>> start Data for this exercise
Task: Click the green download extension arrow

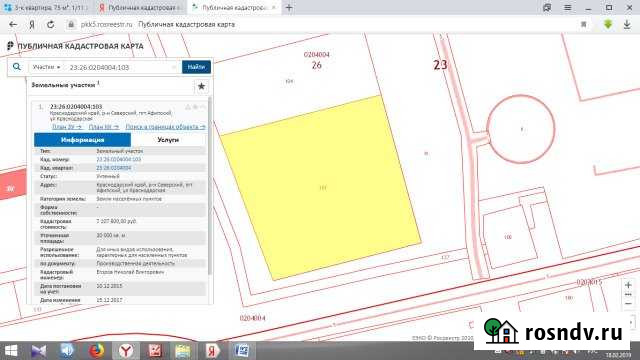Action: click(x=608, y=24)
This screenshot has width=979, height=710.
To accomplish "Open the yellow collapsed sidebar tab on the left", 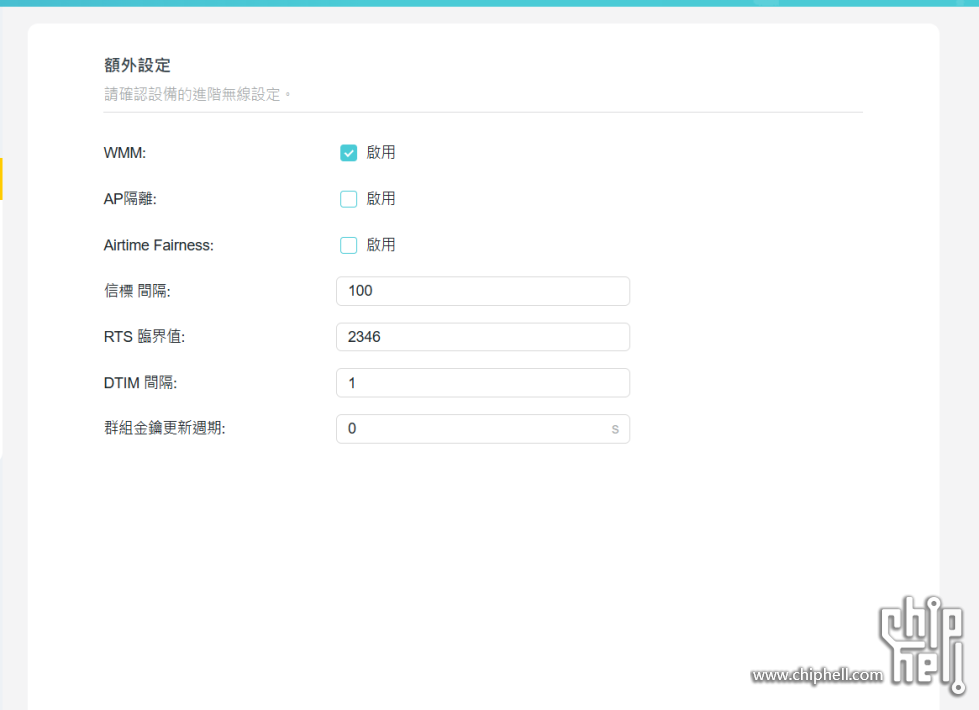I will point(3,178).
>> end Data for this exercise
>> start Data for this exercise
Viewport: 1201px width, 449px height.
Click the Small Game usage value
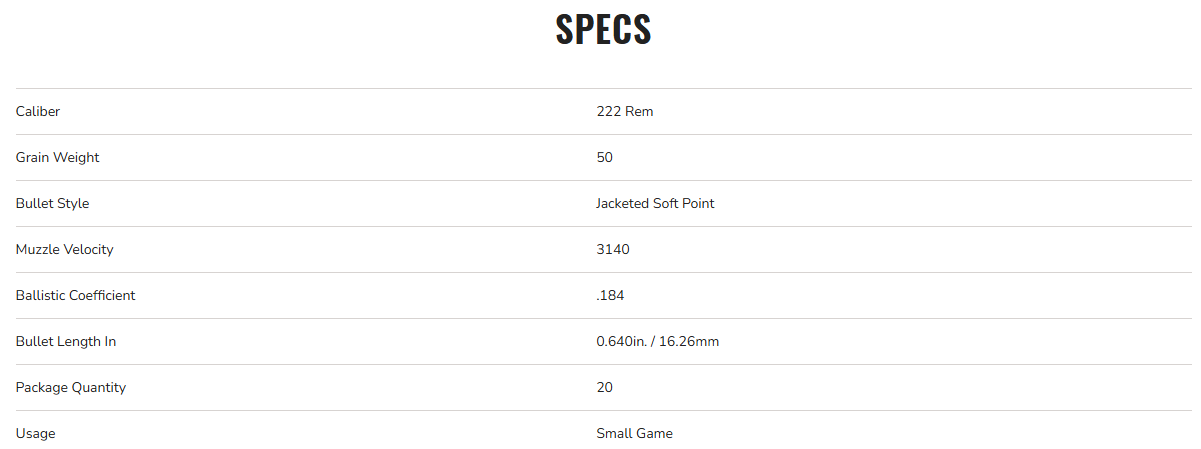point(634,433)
>> end Data for this exercise
>> start Data for this exercise
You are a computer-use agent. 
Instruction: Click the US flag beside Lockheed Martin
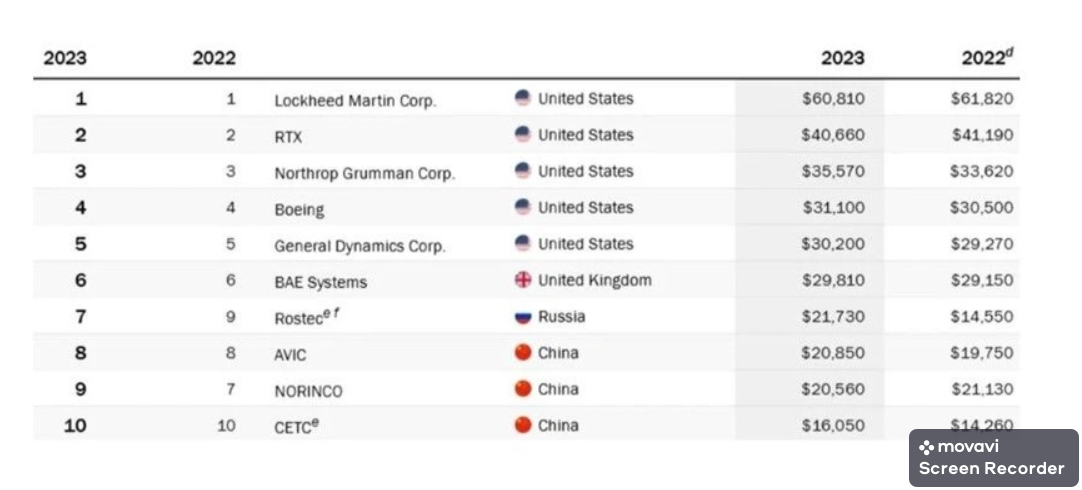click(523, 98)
>> end Data for this exercise
=== Exercise description ===
Rewrite the items in the part that opens with the line containing "Viewport: 1201px width, 449px height." and closes with the line containing "point(634,433)", replacing "Small Game" with "Large Game" and keeping everything else the same. Give only those lines, and omit the pictures.

=== Result of the exercise ===
Viewport: 1201px width, 449px height.
Click the Large Game usage value
point(634,433)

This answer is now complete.